Ekspresi Syukur di Masyarakat

YOGYAKARTA, Suara Muhammadiyah – Lembaga Kebudayaan PP ‘Aisyiyah bekerja sama dengan Majelis Tabligh Pimpinan Pusat Muhammadiyah melangsungkan Podcast Dialog Dakwah Budaya dengan tema “Makna Syukuran di Masyarakat”. Podcast tersebut disiarkan langsung pada hari Senin (27/09/2021) dari Studio Tabligh Digital Gedung Pusdiklat Institut Tabligh Muhammadiyah. Pembicara yang dihadirkan pada podcast tersebut ialah Dr. Atik Triratnawati, M.A. selaku anggota Lembaga Kebudayaan PP ‘Aisyiyah. Acara tersebut dipandu langsung oleh Nahar Miladi, S.E.

Syukuran merupakan kata yang lumrah dan kerap kali terdengar di telinga kita sebagai masyarakat Indonesia.

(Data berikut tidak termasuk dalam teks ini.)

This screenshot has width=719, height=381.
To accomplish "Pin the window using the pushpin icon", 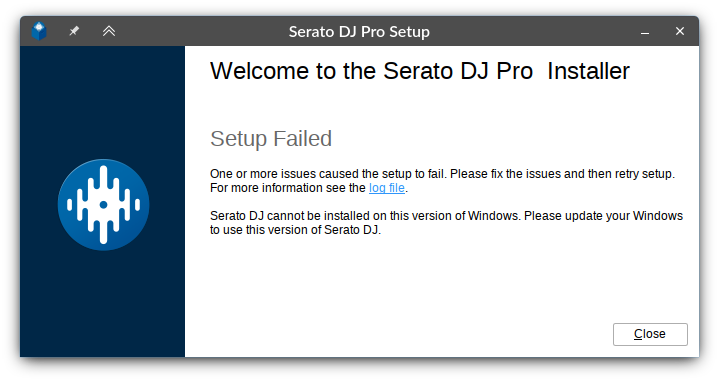I will [74, 31].
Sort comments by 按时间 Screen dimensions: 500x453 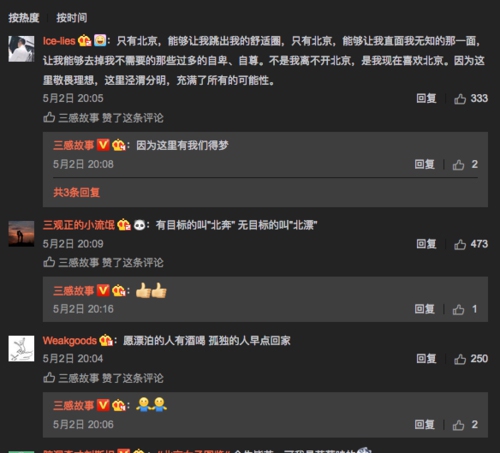click(x=72, y=18)
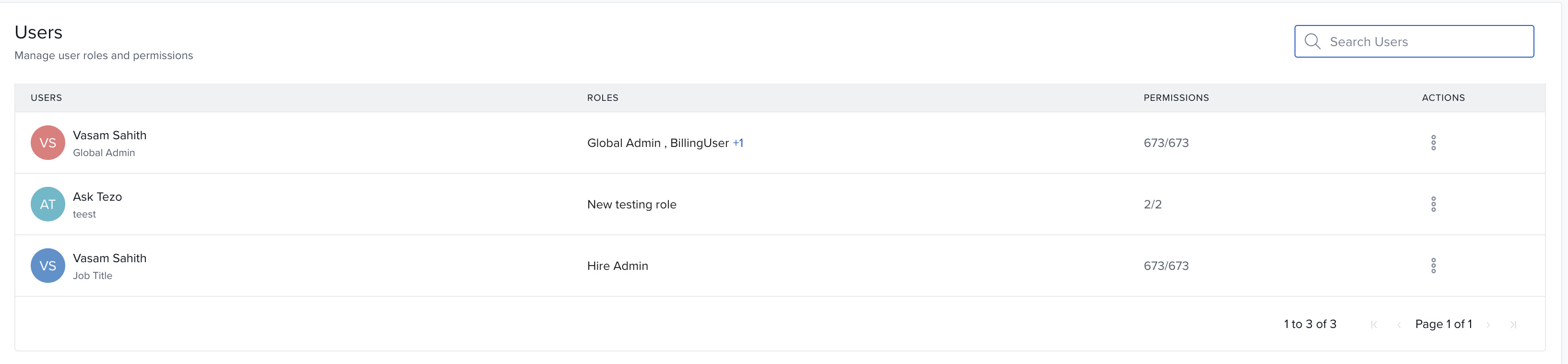Select the Ask Tezo user name
Viewport: 1568px width, 364px height.
97,197
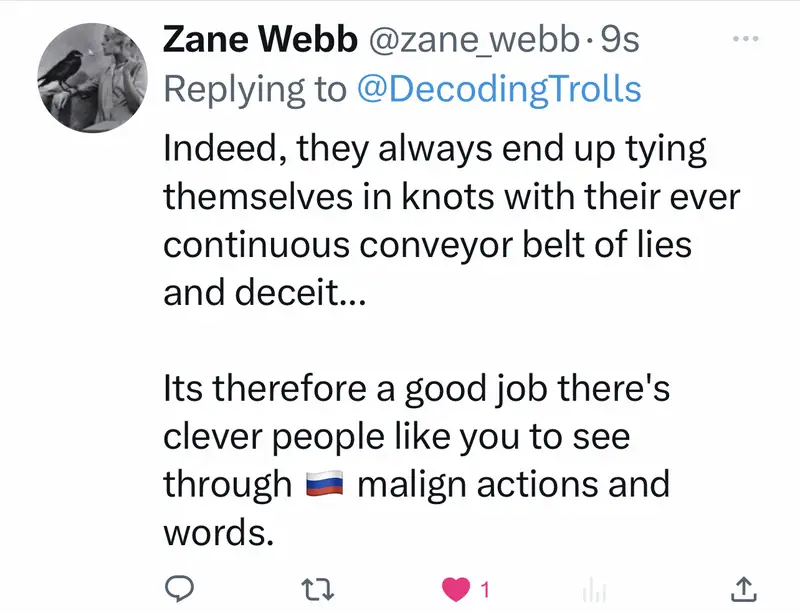The height and width of the screenshot is (613, 800).
Task: Open the view analytics bar chart icon
Action: point(596,589)
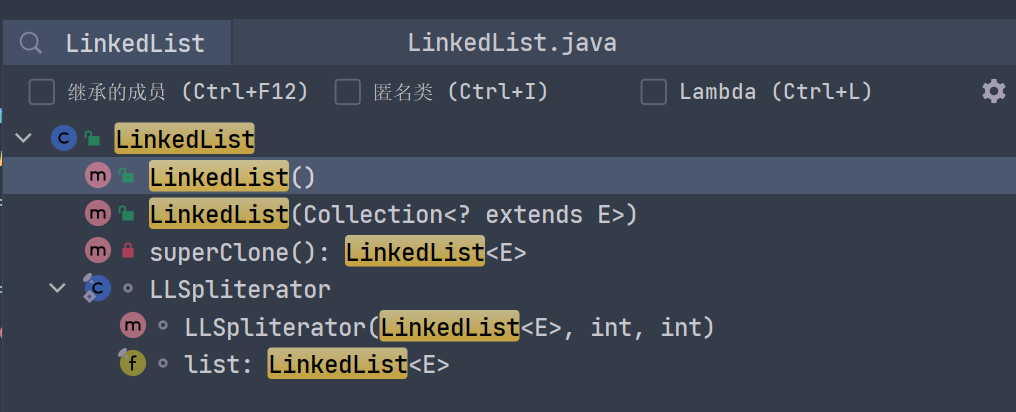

Ekspresi syukuran hampir selalu mewarnai tiap ada keberhasilan baru yang dicapai oleh seseorang, seolah tak lengkap saja jika keberhasilan dan pencapaian tak dibumbui dengan syukuran. Bersyukur sendiri merupakan kewajiban kita sebagai umat Islam, perintah untuk bersyukur atas nikmat yang kita terima disebutkan dalam beberapa ayat di Al-Quran.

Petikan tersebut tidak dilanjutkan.